From 2000 to 2010, Riabchyn attended Donetsk National University, where he attained a BA in International Economics with honors, a MA in International Economics with Honors, and a PhD in International Economics.

From 2012 to 2013 he attended the Science and Technology Policy Research school at the University of Sussex, where he attained a MSc with Distinction in Innovation and Sustainability for International Development.

In 2014 he attended the Ukrainian School of Political Studies.

In 2017 he took an Executive Course on Oil, Gas and Mining Governance at the University of Oxford.

In 2018 he took Responsible Leadership seminar at the Aspen Institute in Kyiv.

=== Professional Experience ===
2002 - 2004, Volunteer, Project manager at NGO - Regional Development Agency "Donbas" , Ukraine.

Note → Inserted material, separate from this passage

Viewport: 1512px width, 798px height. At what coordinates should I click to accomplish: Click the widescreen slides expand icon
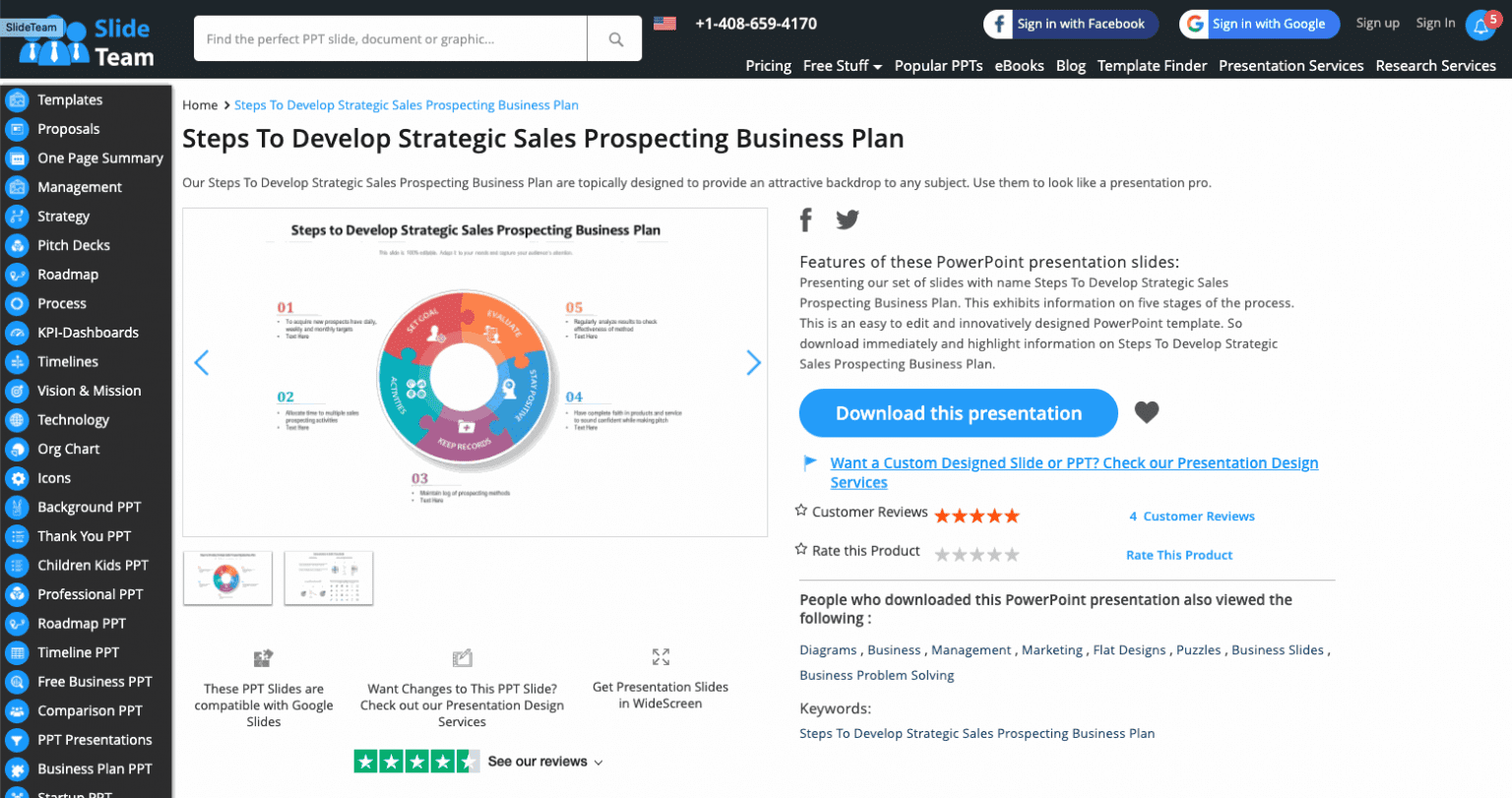[x=661, y=657]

Was responsible for the implementation of economic restructuration program of depressed cities in Donbas.

2006 - 2012, Deputy chairman at PromEconomService Corporation, Ukraine. Was responsible for strategy and introduction of innovative industrial energy-saving and nature- conservative technologies at municipal and industrial enterprises.

2005–2017, Assistant Professor, Research Fellow at Donetsk National University, Ukraine. Scientific interest - innovative development, economic crises, green economy and energy aspects of globalization, Ukrainian unconventional energy sources.

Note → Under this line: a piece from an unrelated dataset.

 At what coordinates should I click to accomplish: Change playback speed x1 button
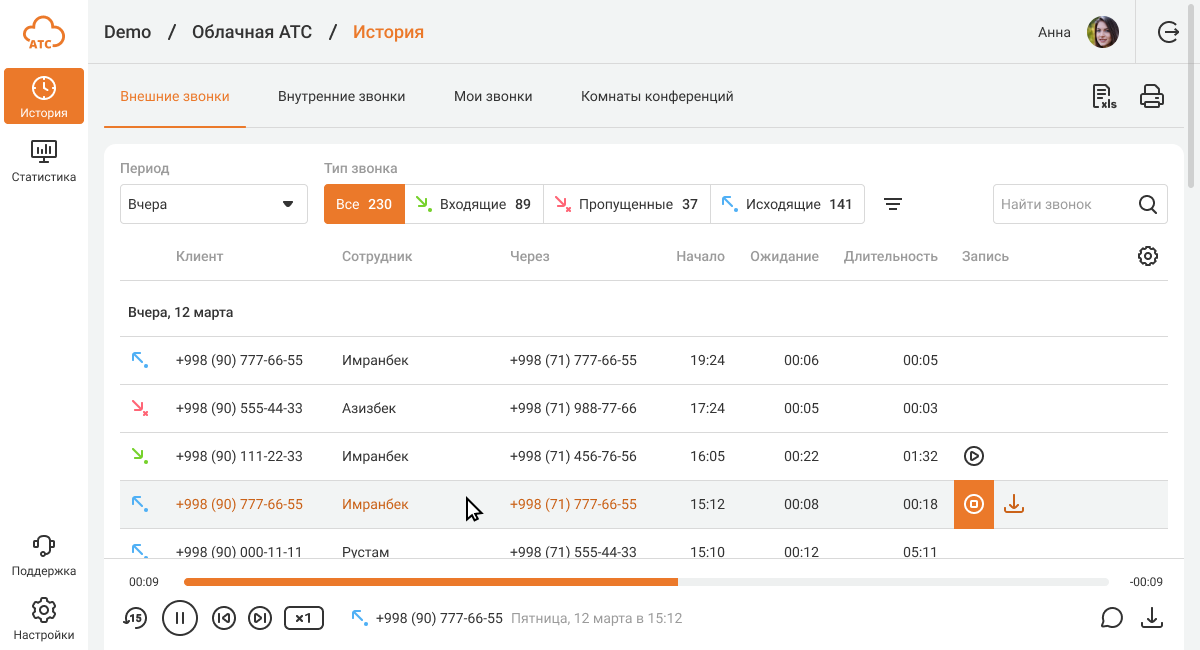[x=304, y=618]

2014 - Ukraine Reforms Communications Taskforce, International communications strategy manager, Kyiv. Establishing the communications helping to developing and disseminating all kinds of reforms-focused information products needed to build public awareness, understanding and support for reforms.

2014 - Washington Post, Fixer, Freelancer, contributed to more than 50 articles covering the events in Ukraine during the war in Donbas.

2020 - Radio host with "Green innovations" at Radio NV.

2020-22 - Invited lecturer at the GR post graduate course at the Kyiv School of Economics (KSE)

2020 Riabchyn has been appointed as the Head of the Competition Commission for the selection of candidates for the positions of members of the NEURC

== Low Carbon Business Development Advisor to CEO of Naftogaz of Ukraine (2021-2022) ==
Has been responsible for:
- Development of new green businesses
- Decarbonization of existing assets
- Implementation of best practices of sustainable development and EGS policies
- Analytical and legal support on the implementation of the corporate strategy for the board members

== Deputy Minister of Energy and Environmental Protection of Ukraine (2020-2021) ==
Has been responsible for:

- EU Green Deal alignment
- Energy efficiency
- Extractive Industries Transparency Initiative - EITI
- Carbon pricing and CO_{2} tax reform
- Development of electric mobility
- Scientific and innovative development
- Hydrogen energy

== People's Deputy (2014-2019) ==
In October 2014, he was elected to the Verkhovna Rada (the Ukrainian Parliament) on the party list of Batkivshchyna. During his parliamentary tenure he headed the subcommittee on energy saving and energy efficiency of the Committee on Fuel and Energy Complex, Nuclear Policy and Nuclear Safety. Riabchyn also co-chaired the inter-parliamentary friendship group with the United Kingdom of Great Britain and Northern Ireland. He was also member of the inter-factional caucus "The Eurooptimists" for civil society activists, journalists and professionals in the Ukrainian Parliament.

He has participated in lobbying and introducing numerous energy reforms in Ukraine. He personally championed initiatives supporting e-mobility, renewable energy and those focused on creating an energy efficiency market in Ukraine.

Dr. Oleksii Riabchyn represented Ukraine in Conferences of the Parties to the UNFCCC in Paris, Marrakesh, Bonn, Katowice, Madrid, Glasgow and Sharm-el-Sheikh. He is focused on climate change issues, sustainable development, green economy and supporting displaced universities that were relocated from Donbas and Crimea.

In the 2019 Ukrainian parliamentary election he was not re-elected after being placed #32 on the election list of Batkivshchyna. In the election Batkivschyna received 8.18% of the votes and 26 MPs (two elected in constituencies).